Une voix de velours et une langue de vipère : pauvre Placido, ces misérables compliments ne pouvaient tromper que lui. Porfirio poussa un soupir et ne répondit pas. Valentine, qui guettait la moindre réaction du vieil homme, s'empara du soupir furtif pour se mettre à nouveau à pépier avec bonne humeur :
« Je vois qu'on a un petit coup de fatigue le soir venant, n'est-ce pas ? Nous sommes tous dans le même cas à nos âges. Et puis, on a peut-être une petite faim ? Ce serait somme toute normal car il est déjà loin le repas de midi. Tenez, à ce propos, je ne sais pas ce que vous en pensez, mais la cazuelaétait une vraie réussite, ma mère n'a vraiment pas perdu la main. »
C'est vrai, elle était même excellente cettecazuela ! Mais ce n'est pas pour me vanter les mérites de la cuisine Aubry qu'elle a fait le déplacement, la petite madame. Voyons si elle va me parler de sa fille adorée...

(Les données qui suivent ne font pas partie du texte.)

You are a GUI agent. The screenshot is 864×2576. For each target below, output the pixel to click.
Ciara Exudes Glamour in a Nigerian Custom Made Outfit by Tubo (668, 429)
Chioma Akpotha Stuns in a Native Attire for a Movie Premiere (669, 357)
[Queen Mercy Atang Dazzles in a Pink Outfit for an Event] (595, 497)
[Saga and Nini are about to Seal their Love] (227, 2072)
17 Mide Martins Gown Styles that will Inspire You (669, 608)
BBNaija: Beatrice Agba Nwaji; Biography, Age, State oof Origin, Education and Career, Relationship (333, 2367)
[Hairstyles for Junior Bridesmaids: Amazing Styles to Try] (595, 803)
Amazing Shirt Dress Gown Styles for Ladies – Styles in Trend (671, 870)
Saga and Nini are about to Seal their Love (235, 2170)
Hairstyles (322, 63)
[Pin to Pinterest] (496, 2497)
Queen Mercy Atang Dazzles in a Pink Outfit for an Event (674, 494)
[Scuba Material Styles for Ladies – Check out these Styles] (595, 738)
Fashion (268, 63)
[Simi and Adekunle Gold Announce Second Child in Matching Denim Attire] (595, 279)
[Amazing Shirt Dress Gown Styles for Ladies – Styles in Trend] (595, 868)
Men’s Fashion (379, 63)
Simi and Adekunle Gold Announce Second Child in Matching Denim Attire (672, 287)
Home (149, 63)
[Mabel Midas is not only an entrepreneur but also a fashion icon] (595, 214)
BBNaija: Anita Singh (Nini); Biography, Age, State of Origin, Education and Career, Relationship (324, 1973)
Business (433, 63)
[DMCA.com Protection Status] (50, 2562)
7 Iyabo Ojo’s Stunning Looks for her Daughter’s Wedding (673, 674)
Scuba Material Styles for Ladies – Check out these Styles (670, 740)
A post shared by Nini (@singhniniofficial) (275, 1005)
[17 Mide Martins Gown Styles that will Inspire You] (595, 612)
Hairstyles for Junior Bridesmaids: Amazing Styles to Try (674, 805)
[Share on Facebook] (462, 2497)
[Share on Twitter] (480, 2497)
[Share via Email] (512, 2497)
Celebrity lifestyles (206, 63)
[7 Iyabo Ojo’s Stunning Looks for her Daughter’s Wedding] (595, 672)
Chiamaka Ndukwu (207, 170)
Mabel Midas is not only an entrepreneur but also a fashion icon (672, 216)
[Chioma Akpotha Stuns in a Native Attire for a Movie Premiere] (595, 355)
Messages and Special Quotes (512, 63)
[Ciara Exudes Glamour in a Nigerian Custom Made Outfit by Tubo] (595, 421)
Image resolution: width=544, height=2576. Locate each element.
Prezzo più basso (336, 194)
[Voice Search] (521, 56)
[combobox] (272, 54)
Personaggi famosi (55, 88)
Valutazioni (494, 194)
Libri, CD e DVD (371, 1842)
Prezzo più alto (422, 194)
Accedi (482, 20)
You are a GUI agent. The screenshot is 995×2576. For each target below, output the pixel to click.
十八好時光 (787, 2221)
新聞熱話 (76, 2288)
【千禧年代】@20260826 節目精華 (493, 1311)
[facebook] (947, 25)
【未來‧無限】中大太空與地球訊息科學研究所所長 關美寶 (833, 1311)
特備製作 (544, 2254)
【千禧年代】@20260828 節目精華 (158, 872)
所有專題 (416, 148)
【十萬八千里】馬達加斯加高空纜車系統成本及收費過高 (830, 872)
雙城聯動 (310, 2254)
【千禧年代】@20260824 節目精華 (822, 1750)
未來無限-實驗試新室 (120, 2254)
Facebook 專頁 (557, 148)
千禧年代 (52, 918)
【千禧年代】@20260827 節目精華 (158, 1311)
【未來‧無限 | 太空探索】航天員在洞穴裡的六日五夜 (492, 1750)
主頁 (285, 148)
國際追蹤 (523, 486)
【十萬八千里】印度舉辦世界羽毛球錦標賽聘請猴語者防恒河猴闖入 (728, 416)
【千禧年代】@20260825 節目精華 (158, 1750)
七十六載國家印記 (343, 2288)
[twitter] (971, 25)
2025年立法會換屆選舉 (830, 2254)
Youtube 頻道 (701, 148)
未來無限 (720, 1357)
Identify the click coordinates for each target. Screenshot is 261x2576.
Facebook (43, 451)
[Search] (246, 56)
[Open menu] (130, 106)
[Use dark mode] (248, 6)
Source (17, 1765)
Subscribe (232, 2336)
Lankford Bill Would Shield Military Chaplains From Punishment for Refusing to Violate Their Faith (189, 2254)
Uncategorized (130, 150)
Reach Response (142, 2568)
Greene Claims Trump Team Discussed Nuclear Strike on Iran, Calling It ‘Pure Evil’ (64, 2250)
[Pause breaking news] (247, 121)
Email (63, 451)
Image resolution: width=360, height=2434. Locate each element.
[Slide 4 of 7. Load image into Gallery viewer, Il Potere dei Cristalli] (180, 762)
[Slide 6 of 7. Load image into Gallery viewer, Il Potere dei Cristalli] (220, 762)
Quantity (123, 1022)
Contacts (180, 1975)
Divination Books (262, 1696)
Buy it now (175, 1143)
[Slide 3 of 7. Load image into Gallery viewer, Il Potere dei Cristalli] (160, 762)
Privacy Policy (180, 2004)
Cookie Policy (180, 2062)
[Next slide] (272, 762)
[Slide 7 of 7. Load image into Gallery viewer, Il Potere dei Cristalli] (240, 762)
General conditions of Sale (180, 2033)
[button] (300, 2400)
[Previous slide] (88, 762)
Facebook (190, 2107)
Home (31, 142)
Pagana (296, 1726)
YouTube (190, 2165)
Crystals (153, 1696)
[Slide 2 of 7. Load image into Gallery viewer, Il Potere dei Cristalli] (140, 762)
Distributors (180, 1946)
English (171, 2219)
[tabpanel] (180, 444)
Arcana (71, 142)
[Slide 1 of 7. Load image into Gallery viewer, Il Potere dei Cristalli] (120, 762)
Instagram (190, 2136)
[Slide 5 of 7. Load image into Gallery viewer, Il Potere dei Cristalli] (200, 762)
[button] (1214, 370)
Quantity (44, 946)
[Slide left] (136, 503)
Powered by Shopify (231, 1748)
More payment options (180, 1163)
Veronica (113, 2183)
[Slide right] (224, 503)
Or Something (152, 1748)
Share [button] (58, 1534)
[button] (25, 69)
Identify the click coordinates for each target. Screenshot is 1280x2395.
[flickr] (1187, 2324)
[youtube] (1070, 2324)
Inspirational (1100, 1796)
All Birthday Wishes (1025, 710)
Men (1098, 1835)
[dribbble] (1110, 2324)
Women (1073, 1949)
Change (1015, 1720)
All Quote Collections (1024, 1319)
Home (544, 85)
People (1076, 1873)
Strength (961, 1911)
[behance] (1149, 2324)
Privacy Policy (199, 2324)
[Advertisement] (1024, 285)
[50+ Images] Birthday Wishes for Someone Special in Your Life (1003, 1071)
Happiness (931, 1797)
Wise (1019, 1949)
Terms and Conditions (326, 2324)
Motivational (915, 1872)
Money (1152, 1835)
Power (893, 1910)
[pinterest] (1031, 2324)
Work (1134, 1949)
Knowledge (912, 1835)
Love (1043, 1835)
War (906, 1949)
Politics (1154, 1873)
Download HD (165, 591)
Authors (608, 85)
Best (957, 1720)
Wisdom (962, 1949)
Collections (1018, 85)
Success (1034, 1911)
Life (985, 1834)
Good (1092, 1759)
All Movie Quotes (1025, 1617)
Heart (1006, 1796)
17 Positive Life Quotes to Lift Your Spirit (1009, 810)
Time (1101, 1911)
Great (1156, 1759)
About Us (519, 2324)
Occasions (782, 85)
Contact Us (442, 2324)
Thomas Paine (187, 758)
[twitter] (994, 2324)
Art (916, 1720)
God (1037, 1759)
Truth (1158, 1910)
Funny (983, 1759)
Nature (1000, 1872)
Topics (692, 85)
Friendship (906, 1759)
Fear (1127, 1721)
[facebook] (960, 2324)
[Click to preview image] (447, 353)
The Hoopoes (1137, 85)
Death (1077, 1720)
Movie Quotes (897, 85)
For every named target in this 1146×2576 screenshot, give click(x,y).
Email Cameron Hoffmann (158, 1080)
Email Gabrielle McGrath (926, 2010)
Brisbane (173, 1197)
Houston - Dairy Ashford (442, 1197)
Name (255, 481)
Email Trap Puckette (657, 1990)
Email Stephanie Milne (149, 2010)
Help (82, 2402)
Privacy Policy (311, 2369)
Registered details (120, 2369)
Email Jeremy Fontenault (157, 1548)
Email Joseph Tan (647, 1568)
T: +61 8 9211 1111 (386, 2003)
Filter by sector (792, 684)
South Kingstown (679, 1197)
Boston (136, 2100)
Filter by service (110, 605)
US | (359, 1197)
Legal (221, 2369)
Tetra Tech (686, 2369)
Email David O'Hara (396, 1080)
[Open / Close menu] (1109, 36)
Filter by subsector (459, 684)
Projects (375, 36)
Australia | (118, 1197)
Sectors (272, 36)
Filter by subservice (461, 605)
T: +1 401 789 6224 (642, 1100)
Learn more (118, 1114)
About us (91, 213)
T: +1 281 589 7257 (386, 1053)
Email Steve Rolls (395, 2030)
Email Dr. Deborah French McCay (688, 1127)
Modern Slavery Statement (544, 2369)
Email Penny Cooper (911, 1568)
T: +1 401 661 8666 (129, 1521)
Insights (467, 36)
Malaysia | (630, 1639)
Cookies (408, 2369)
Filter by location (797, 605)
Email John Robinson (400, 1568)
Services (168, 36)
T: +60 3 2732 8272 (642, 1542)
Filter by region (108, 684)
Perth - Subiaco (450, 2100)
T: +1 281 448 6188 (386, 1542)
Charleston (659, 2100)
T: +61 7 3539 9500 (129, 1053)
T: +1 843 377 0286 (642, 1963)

« D'ailleurs, Audeline, mon petit trésor, en a repris deux fois, ce qui n'est pas dans ses habitudes ! »
Gagné ! Quel génie vous faites, Porfirio ! Non, je vous en prie, le scénario était cousu de fil blanc, je n'ai vraiment aucun mérite.
« Tiens, elle m'a d'ailleurs parlé de vous au cours du repas. Vous savez que la chère petite vous adore... »
La pauvre enfant, je dois lui faire horreur...
« … et elle ne manque pas une occasion de dire un mot gentil sur vous. C'est tout à fait touchant. D'ailleurs, elle m'aurait volontiers accompagné ce soir pour vous saluer. Mais je dois me montrer sévère avec elle car ses leçons de piano ne me donnent pas entière satisfaction. Aussi ai-je dû lui refuser ce petit plaisir qui vous eût également comblé. J'en ai eu le cœur vraiment serré, je vous le confesse. Hélas ! le rôle d'une mère n'est guère facile ! »
Quel plaisir de s'asseoir non loin du piano, de laisser son âme s'imprégner de cette musique divine, et de voir ses doigts de fée courir sur les touches avec tant de grâce ! Ah ! Si au moins je pouvais mieux l'entendre !
« Remarquez, je ne me plains aucunement : c'est une enfant merveilleuse, attentive et respectueuse... »
Aimable Audeline, as-tu vraiment le choix ?
« … c'est un vrai plaisir que d'être la mère d'une enfant si sage. J'en fais souvent la remarque à Placido. D'ailleurs mon époux n'a jamais l'occasion d'élever la voix contre elle... »
Il a bien trop à faire entre une épouse revêche et une belle-mère tyrannique. Mais va-t-elle en finir ? Je commence à sentir mon estomac crier famine, moi !
« Chère madame, pardonnez-moi, l'interrompit-il, mais je n'ai pas saisi tout ce que vous me disiez. Aussi, je n'ose guère vous répondre de peur de répondre à côté.
- Soyez sans crainte, mon cher Porfirio, glapit Valentine en étirant son sourire le plus doucereux, je vous parlais de tout et de rien, pas grand-chose d'important en tous les cas. Mais j'en oubliais l'heure ! Mon Dieu ! il est temps de descendre pour le dîner, vous devez mourir de faim !
- En effet, je mangerais bien volontiers, répondit immédiatement Porfirio. »
Pour la première fois, il tourna la tête vers Valentine en essayant de lui sourire aimablement mais il ne réussit qu'à agiter toutes ses rides en une effrayante grimace. Valentine Aubry poussa un petit cri, surprise autant par le rictus de Porfirio, rendu plus terrifiant encore par les effets de clair-obscur, que par sa réponse sans ambiguïté. Puis elle se baissa en hâte pour reprendre sa lampe, laissant deviner au vieil homme la blancheur laiteuse d'une nuque parcourue d'un fin mais abondant duvet noir. Alors, avec vivacité, elle glissa son bras gauche sous le coude droit de Porfirio et l'obligea, plus qu'elle ne l'aida, à se redresser. Et ensemble, bras dessus dessous, ils sortirent de la chambre Vert-Directoire, comme un vieux couple réconcilié.